▶ _Required work_
Copy only what lies from the line containing "The width and" through the line containing "Task: Open the Cases tab" in the entries below, keeping both end lines exact and dropping every picture.

▶ _Records shown_
************
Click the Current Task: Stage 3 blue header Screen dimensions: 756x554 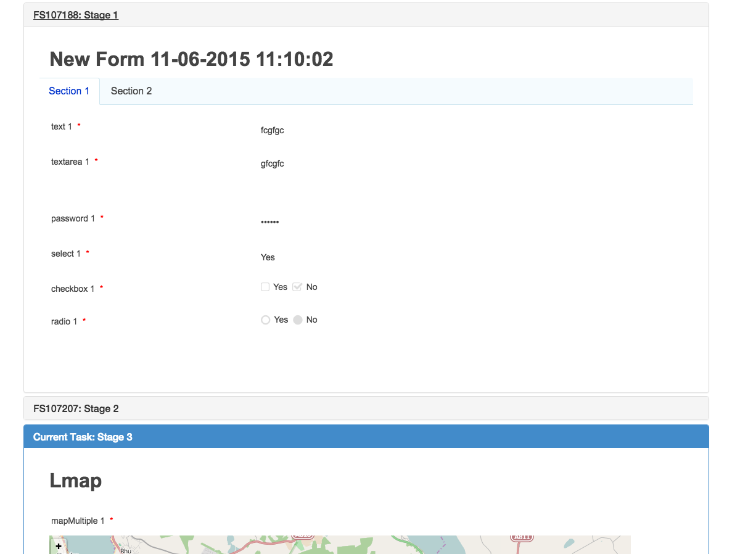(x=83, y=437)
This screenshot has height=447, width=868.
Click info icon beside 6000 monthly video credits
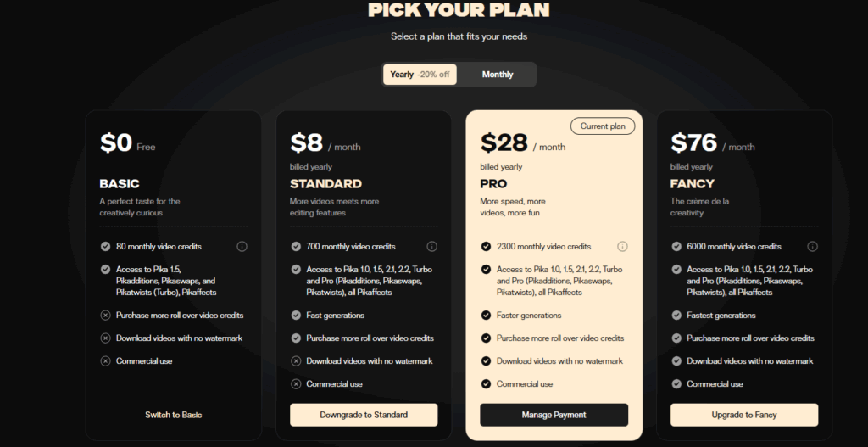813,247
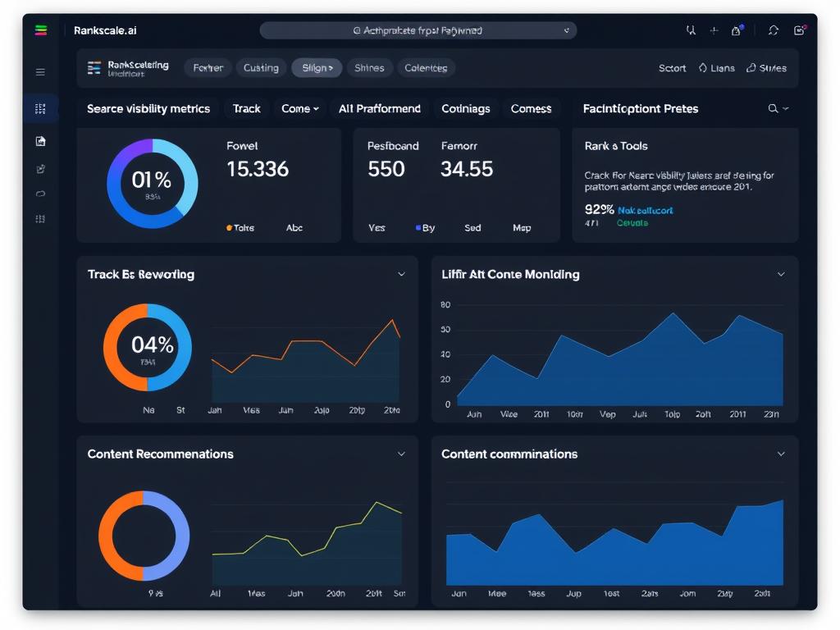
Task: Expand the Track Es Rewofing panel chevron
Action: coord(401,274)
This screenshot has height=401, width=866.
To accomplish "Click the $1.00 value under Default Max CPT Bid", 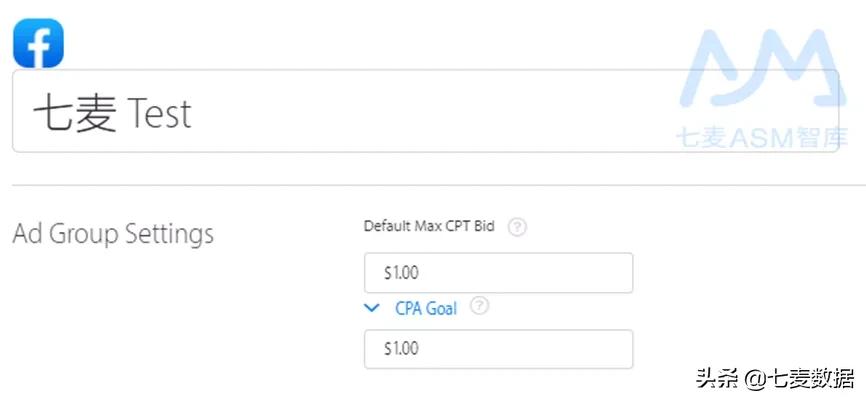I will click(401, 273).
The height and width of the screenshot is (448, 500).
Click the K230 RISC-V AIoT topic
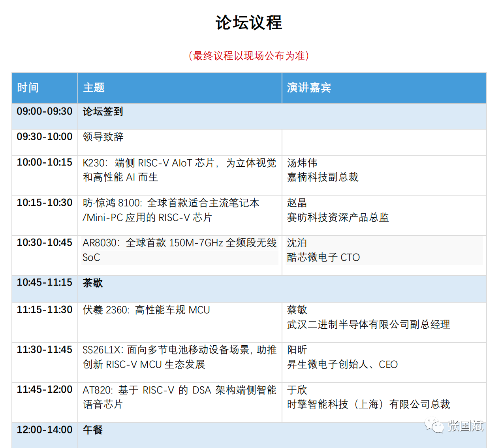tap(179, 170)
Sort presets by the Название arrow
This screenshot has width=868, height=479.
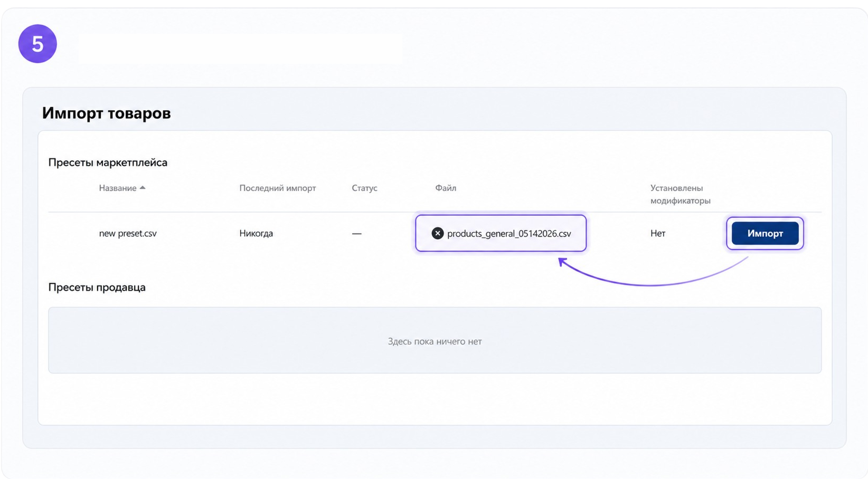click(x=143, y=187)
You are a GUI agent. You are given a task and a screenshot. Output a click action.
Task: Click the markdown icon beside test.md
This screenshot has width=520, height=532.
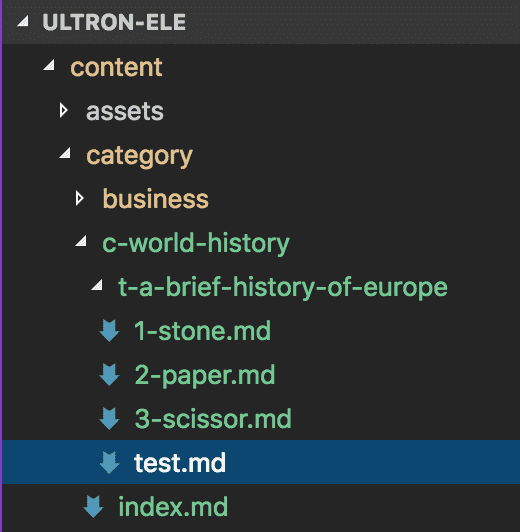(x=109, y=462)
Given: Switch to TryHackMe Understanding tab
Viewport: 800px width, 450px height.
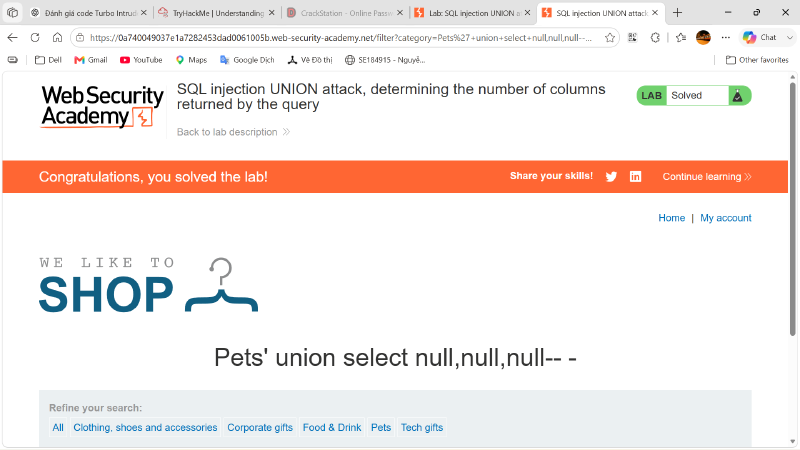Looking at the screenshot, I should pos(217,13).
************
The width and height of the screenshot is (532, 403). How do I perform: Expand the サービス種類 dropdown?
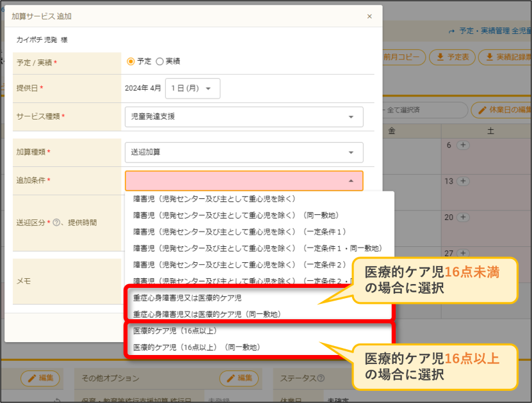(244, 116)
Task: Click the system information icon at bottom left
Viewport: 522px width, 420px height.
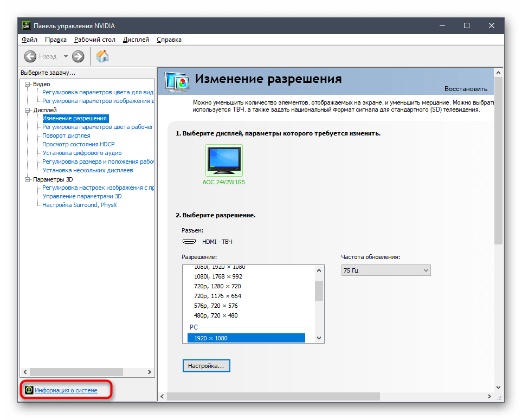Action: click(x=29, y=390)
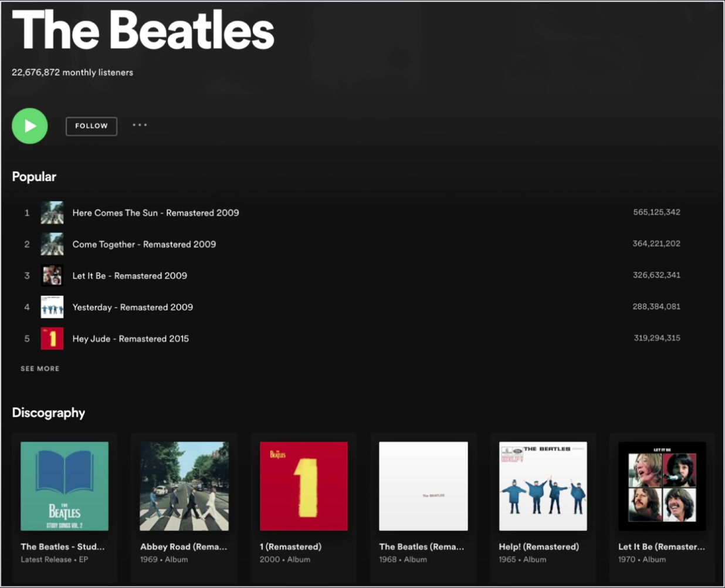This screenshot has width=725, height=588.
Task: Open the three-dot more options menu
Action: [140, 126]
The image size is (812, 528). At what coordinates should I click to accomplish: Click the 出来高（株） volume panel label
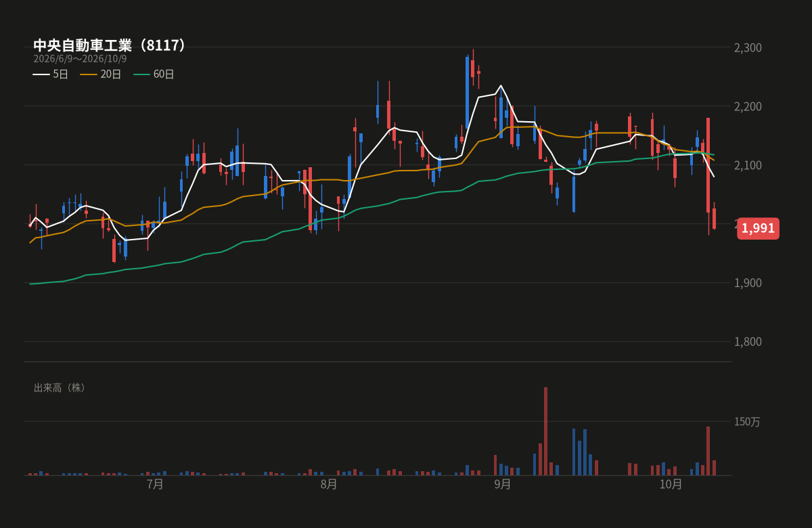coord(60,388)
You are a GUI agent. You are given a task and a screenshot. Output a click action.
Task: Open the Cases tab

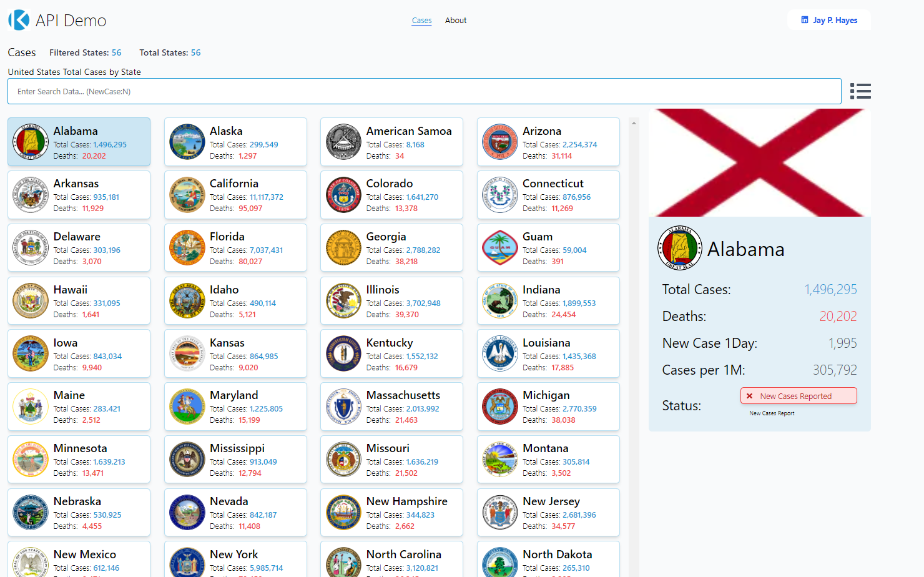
************
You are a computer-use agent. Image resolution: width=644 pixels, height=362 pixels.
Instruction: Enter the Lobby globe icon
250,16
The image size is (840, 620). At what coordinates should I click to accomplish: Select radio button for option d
************
▶ _Written response_
The width and height of the screenshot is (532, 403). How do I perform: Expand the サービス種類 dropdown?
(244, 116)
Task: Click the system information icon at bottom left
Viewport: 522px width, 420px height.
Action: click(x=29, y=390)
This screenshot has width=725, height=588.
Task: Open the three-dot more options menu
Action: [140, 126]
The image size is (812, 528). At what coordinates should I click to accomplish: Click the 出来高（株） volume panel label
coord(60,388)
You are a GUI agent. You are given a task and a screenshot. Output a click action.
Task: Open the Cases tab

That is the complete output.